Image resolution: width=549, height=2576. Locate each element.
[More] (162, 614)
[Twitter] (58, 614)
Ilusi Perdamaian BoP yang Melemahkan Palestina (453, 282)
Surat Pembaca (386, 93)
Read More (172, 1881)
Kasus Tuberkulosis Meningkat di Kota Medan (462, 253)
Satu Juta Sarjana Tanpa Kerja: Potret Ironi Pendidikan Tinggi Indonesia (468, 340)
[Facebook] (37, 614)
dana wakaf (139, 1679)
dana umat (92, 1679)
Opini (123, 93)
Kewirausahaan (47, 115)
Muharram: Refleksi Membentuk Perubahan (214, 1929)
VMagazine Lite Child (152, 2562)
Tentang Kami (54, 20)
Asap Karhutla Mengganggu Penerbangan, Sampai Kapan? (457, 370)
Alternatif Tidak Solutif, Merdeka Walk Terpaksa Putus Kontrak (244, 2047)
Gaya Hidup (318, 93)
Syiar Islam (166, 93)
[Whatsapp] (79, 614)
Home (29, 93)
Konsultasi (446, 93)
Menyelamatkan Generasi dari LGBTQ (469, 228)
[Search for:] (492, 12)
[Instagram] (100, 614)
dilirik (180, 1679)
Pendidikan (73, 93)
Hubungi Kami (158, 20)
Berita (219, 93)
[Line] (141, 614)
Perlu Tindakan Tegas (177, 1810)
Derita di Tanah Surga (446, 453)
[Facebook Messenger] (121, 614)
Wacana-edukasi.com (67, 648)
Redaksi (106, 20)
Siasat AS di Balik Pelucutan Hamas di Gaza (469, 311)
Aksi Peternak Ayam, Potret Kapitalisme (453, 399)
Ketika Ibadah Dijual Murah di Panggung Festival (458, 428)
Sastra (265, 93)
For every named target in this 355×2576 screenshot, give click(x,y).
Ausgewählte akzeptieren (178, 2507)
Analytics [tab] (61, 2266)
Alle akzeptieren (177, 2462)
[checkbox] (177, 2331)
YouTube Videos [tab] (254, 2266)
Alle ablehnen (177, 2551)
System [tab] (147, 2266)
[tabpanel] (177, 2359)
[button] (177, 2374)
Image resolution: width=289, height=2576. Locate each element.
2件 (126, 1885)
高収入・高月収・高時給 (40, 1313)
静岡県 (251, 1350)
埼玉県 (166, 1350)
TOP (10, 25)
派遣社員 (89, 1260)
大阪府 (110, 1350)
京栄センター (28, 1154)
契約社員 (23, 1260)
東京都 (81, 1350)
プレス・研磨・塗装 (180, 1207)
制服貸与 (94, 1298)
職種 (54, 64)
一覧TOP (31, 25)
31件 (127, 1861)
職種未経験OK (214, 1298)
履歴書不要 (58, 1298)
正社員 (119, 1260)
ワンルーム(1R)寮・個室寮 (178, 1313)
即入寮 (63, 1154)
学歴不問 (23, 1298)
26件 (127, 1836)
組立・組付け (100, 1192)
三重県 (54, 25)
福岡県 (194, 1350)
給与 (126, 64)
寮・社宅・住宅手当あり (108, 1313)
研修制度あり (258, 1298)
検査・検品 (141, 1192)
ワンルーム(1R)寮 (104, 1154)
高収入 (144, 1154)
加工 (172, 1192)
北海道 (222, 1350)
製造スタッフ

━━━━━━━━━━━━━━━━━━━━

■ WORK TASK ■
Look through the entries and return every line where "resolution" appears.

■ EXERCISE SOLUTION ■
Image resolution: width=549, height=2576. Locate each element.
Image resolution: width=289, height=2576. Locate each element.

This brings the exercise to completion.